Um padre alemão disposto a ajudar as pessoas da comunidade a escapar do estresse e dos problemas da vida cotidiana teve a seguinte idéia: mandar esses fiéis nervosos deitar em covas abertas para relaxar.
"Eu queria que esse fosse um exercício meditativo", disse o reverendo Thorsten Nolting, que vive na cidade de Dusseldorf. "Eu queria que as pessoas pensassem naquilo que as deixam perdidas nas trevas e encontrassem energia para resistir."
Mas ele reclamou que seus planos acabaram dando "terrivelmente errado" por culpa dos jornalistas - que insistiam em ficar fazendo perguntas enquanto os paroquianos estavam deitados nas covas.
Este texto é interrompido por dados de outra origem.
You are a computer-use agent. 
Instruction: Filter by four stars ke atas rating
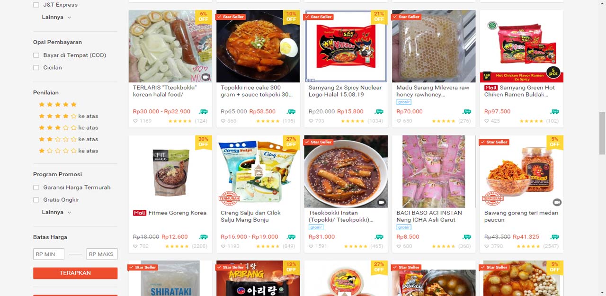[x=69, y=116]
Segundo Noltingh, eles acabaram com a serenidade que a ocasião pedia.
"Não havia silêncio como deveria. Eles arruinaram isso. Não iam embora, mesmo quando eu pedi que o fizessem", disse ele.
Os que encararam o incessante questionamento ficaram felizes em descer ao buraco de 2 metros de comprimento - e depois se entusiasmaram com a "ressurreição", disse Nolting.
Um jornal local disse que um homem continuou tremendo (não se sabe se de medo ou de frio) 20 minutos depois de sair da experiência na cova, onde passou sete minutos.